-------- DATA RECORDS --------
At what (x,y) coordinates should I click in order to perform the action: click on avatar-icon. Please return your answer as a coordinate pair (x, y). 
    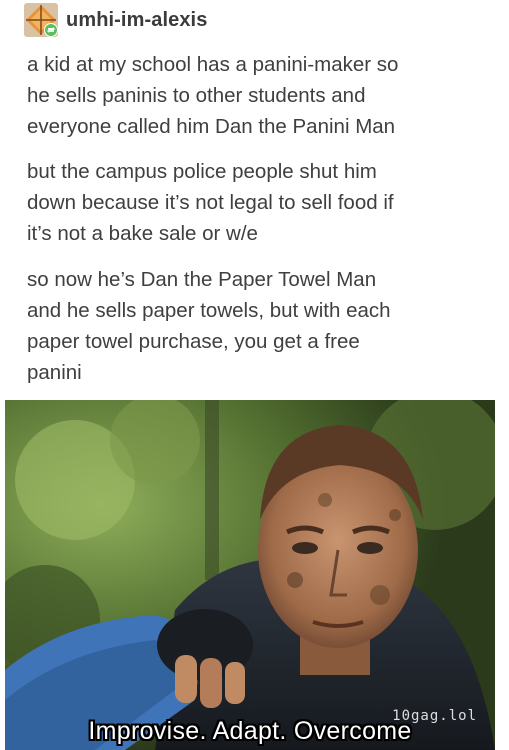
    Looking at the image, I should click on (41, 20).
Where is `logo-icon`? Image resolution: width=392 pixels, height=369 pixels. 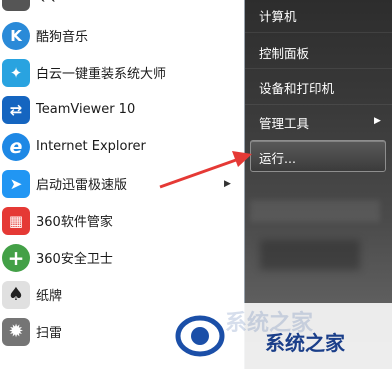
logo-icon is located at coordinates (200, 336).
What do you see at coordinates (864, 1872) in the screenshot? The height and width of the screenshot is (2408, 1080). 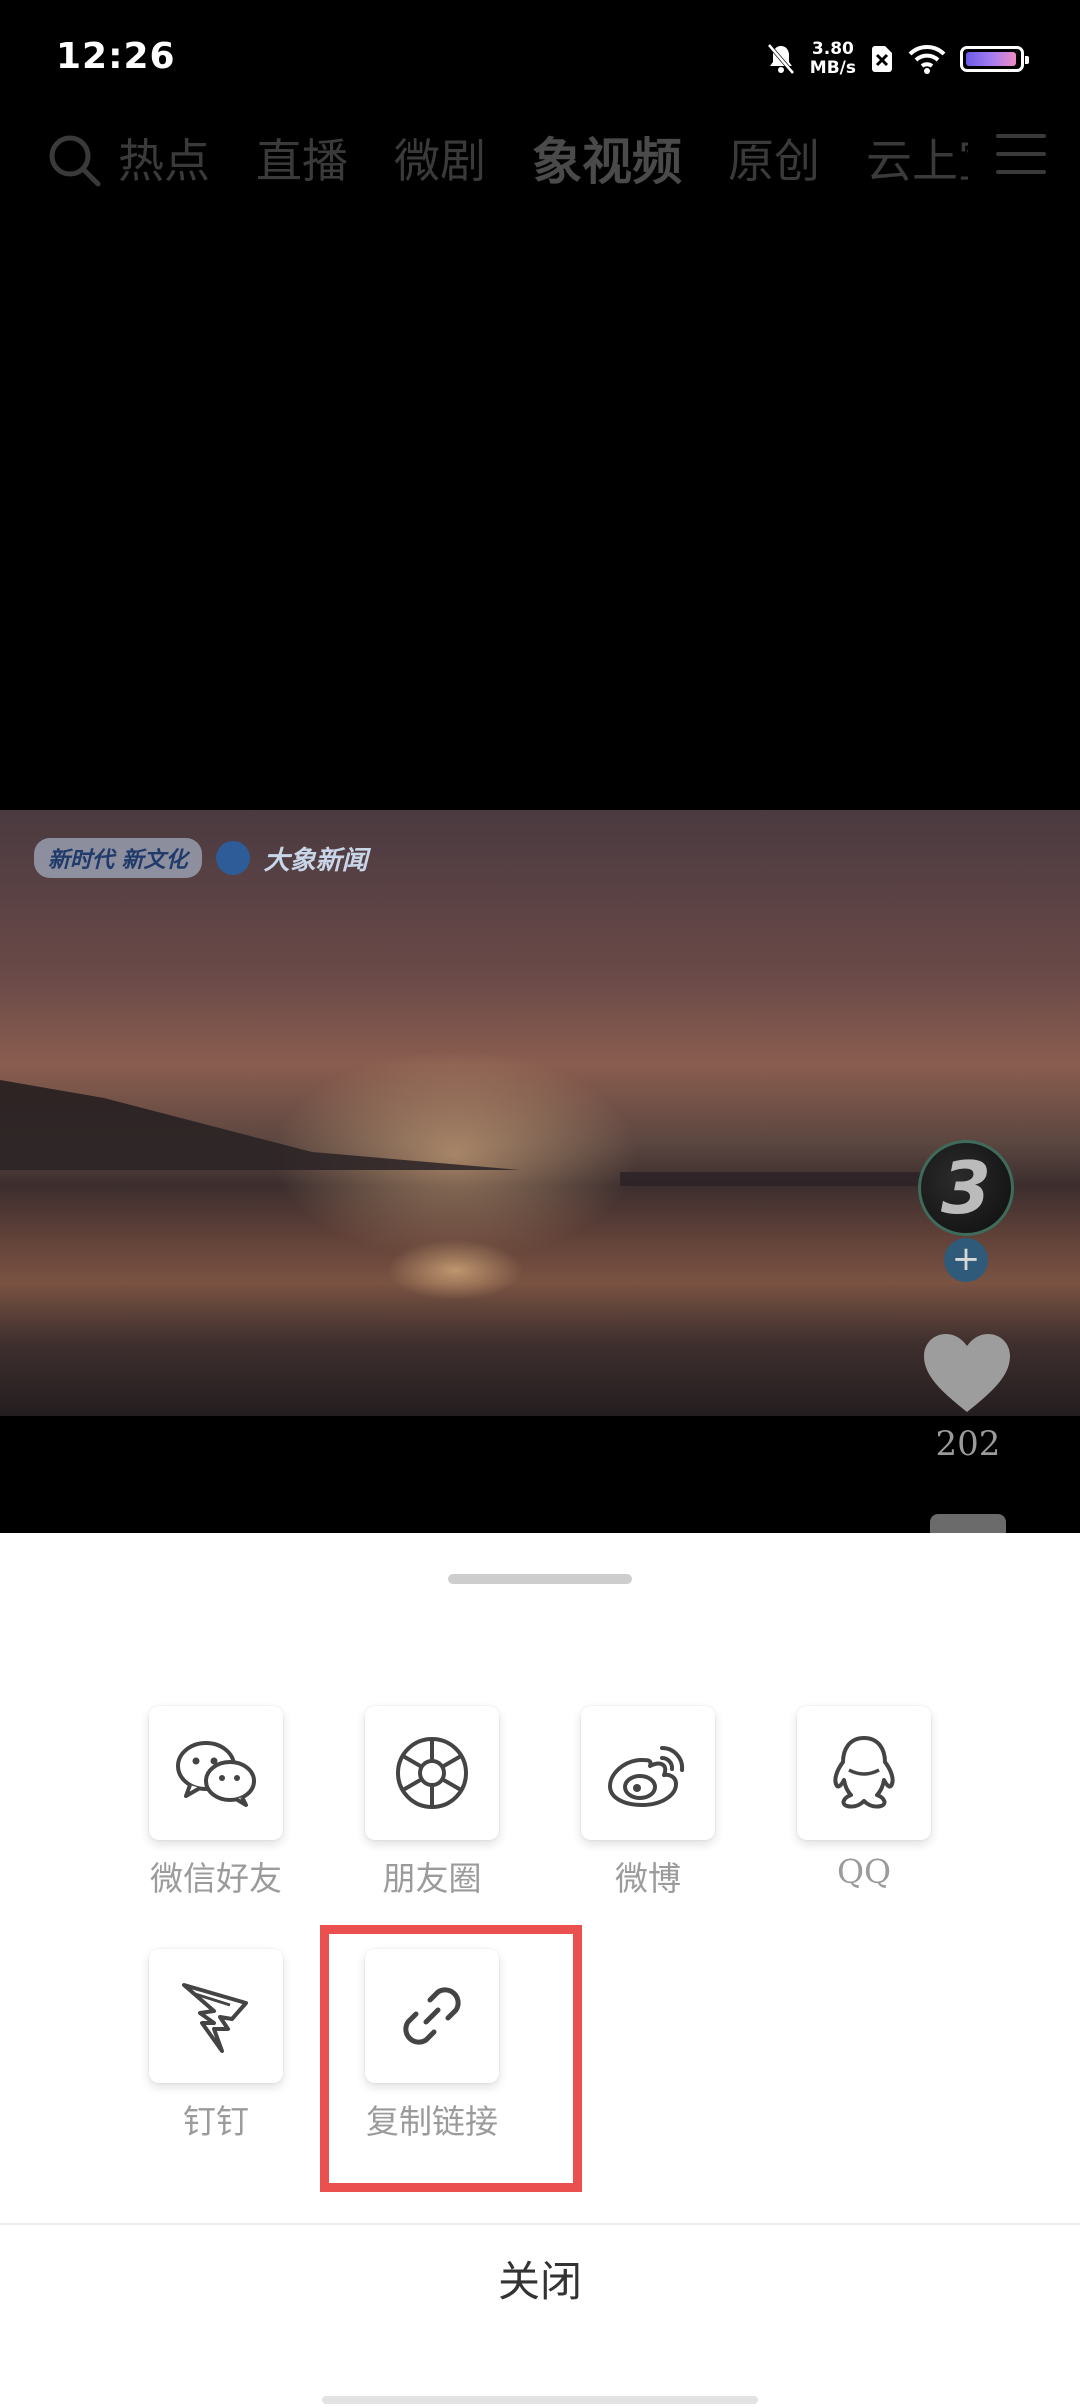 I see `share-label: QQ` at bounding box center [864, 1872].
--------
### [EXERCISE BRIEF]
Please report how many lines in the listing above contain the string "should", matching case, and give only the number.

### [SOLUTION TO THIS EXERCISE]
2